Task prompt = Continue the notebook below on building the Transformer architecture from scratch in PyTorch, picking up right after its final print statement.

— START Quoted passage —

# Transformers
> Building the original Transformers (Vaswani et al) architecture from scratch.

- toc: true 
- badges: true
- comments: true
- categories: [jupyter]
- image: images/chart-preview.png

## About

In this notebook I'll be constructing the Transformers architecture from scratch using the PyTorch module. 

The Transformer (Vaswani et al) was originally proposed in 2018 by a group of Google researchers. Their paper titled "Attention is all you need" tackled sequence modeling problems by adopting the attention mechanism to draw global dependencies between input and output. The Transformer architecture was the first of its kind to be entirely dependent on the self-attention module while disposing the notion of RNNs and convolution.

The code developed in this notebook is extracted from [Transformer from scratch using pytorch](https://www.kaggle.com/code/arunmohan003/transformer-from-scratch-using-pytorch).

I will evaluate this model built from scratch on a randomly defined tensor input. To use Transformers in a more meaninful context, I have used a pre-trained BERT model on Text Classification.

![](2023-03-07/TransformerArch.png)
Image credits: Vaswani et al

## Import Libraries

In [1]:
# Imports
import torch.nn as nn
import torch
import torch.nn.functional as F
import math,copy,re
import warnings
import pandas as pd
import numpy as np
import seaborn as sns
# import torchtext
import matplotlib.pyplot as plt

print(torch.__version__)

— END Quoted passage —
— START Source data —

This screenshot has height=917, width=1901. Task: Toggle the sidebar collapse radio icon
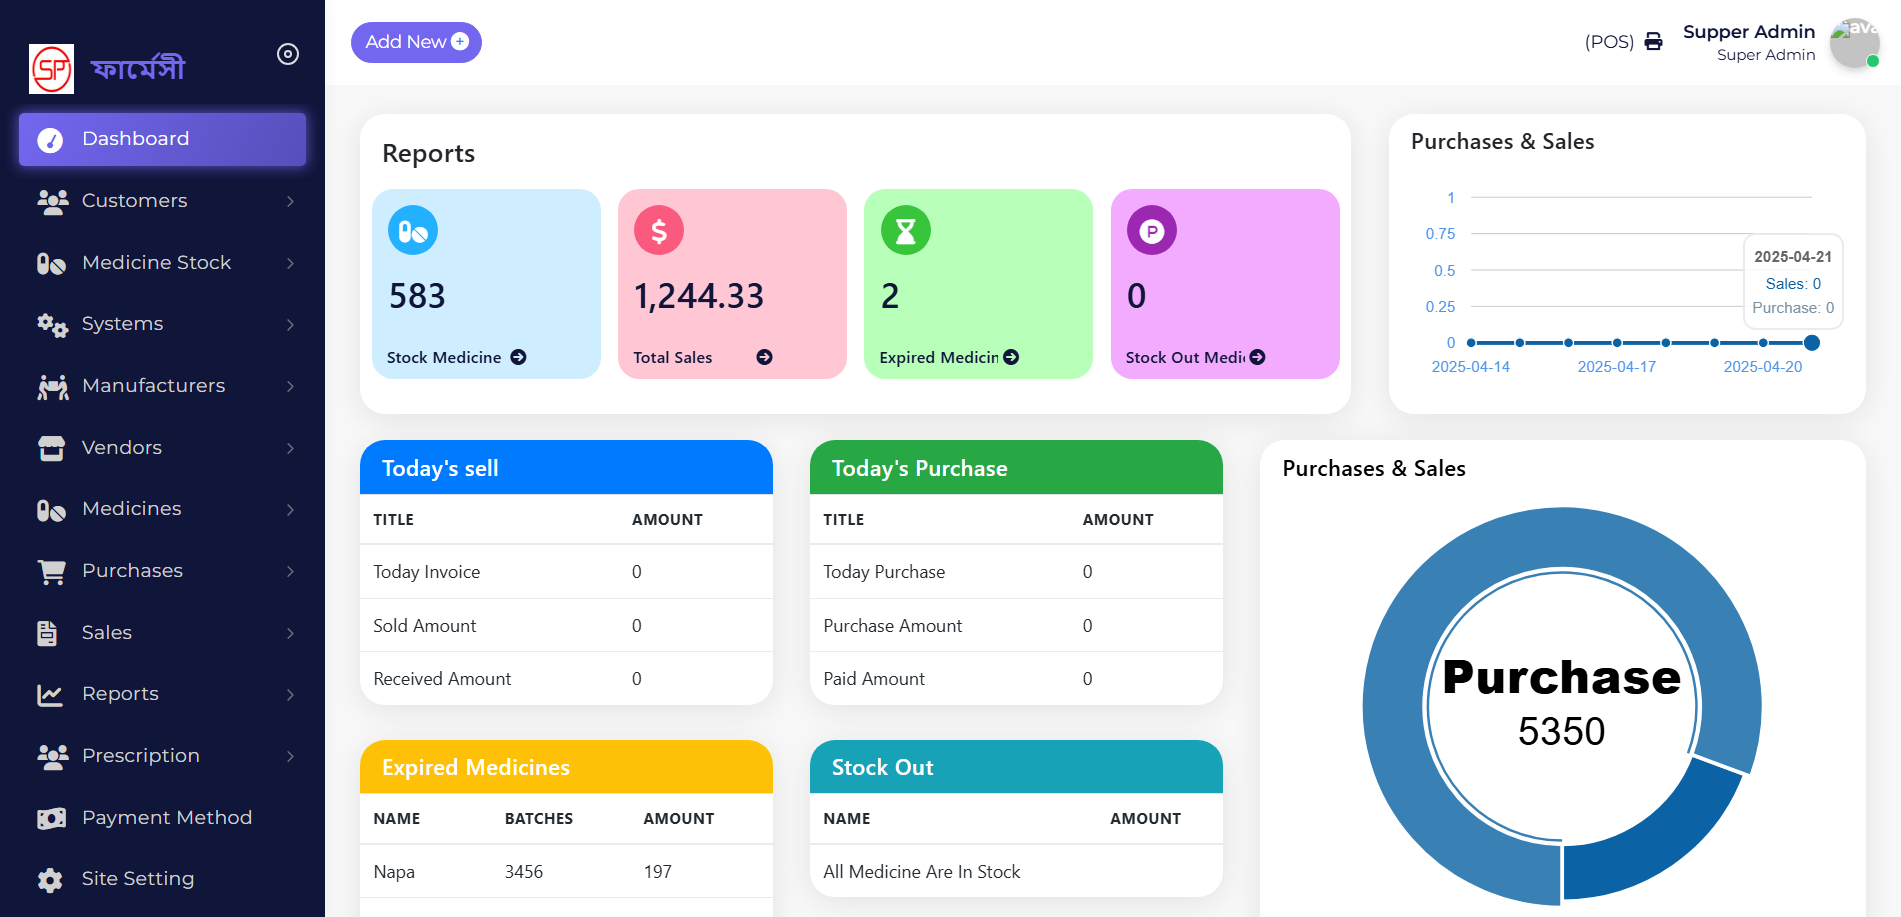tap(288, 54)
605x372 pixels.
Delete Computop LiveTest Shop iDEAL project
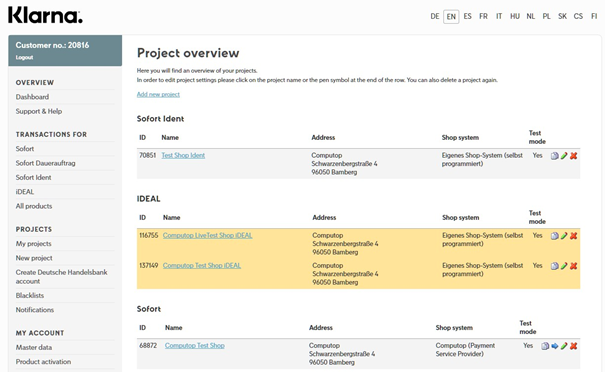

— END Source data —

Right answer =
2.0.0+cu117


## Positional Encoding

Unlike RNNs or LSTMs, the Transformer processes all of the inputs parallely. This makes the architecture a lot more efficient however the positional information is lost during the process. Therefore we must encode these values into the input.

The authors of the paper use the following functions to create positional encoding: 

$$ PE_{(pos, 2i)} = \sin({pos/10000^{2i/d_{model}}}) $$
$$ PE_{(pos, 2i+1)} = \cos({pos/10000^{2i/d_{model}}}) $$

where:

`pos` = position in the input vector

`i` = position of the embedding vector

`d_model` = dimension of the embedding vector

On odd time steps a cosine function was used and on even the sine function was used.



In [2]:
# Define positional encoding as a pytorch module

class PositionalEncoding(nn.Module):
    def __init__(self,seq_len,embd_len):
        super(PositionalEncoding, self).__init__()
        
        self.seq_len = seq_len
        
        # initialize the PE vector
        pe_tensor = torch.zeros(size=(seq_len,embd_len))
        
        # Set the values according to the functions
        for pos in range(0,seq_len):
            for i in range(0,embd_len,2):
                # Even
                pe_tensor[pos,i] = math.sin(pos/(10000 ** ((2*i)/embd_len)))
                # Odd
                pe_tensor[pos,i+1] = math.cos(pos/(10000 ** ((2*i)/embd_len)))
        
        self.register_buffer('pe',pe_tensor)
    
    def forward(self, x):
        return x + torch.autograd.Variable(self.pe, requires_grad=False)

## Self-Attention

The paper uses Multiheaded attention which is a combination of multiple self attention heads.

The self attention takes in key, query and value as input. These matrixes are learned during training. The figure below illustrates the mathematical operations that make up the scaled dot-product attention.

![](2023-03-07/MHArch.png)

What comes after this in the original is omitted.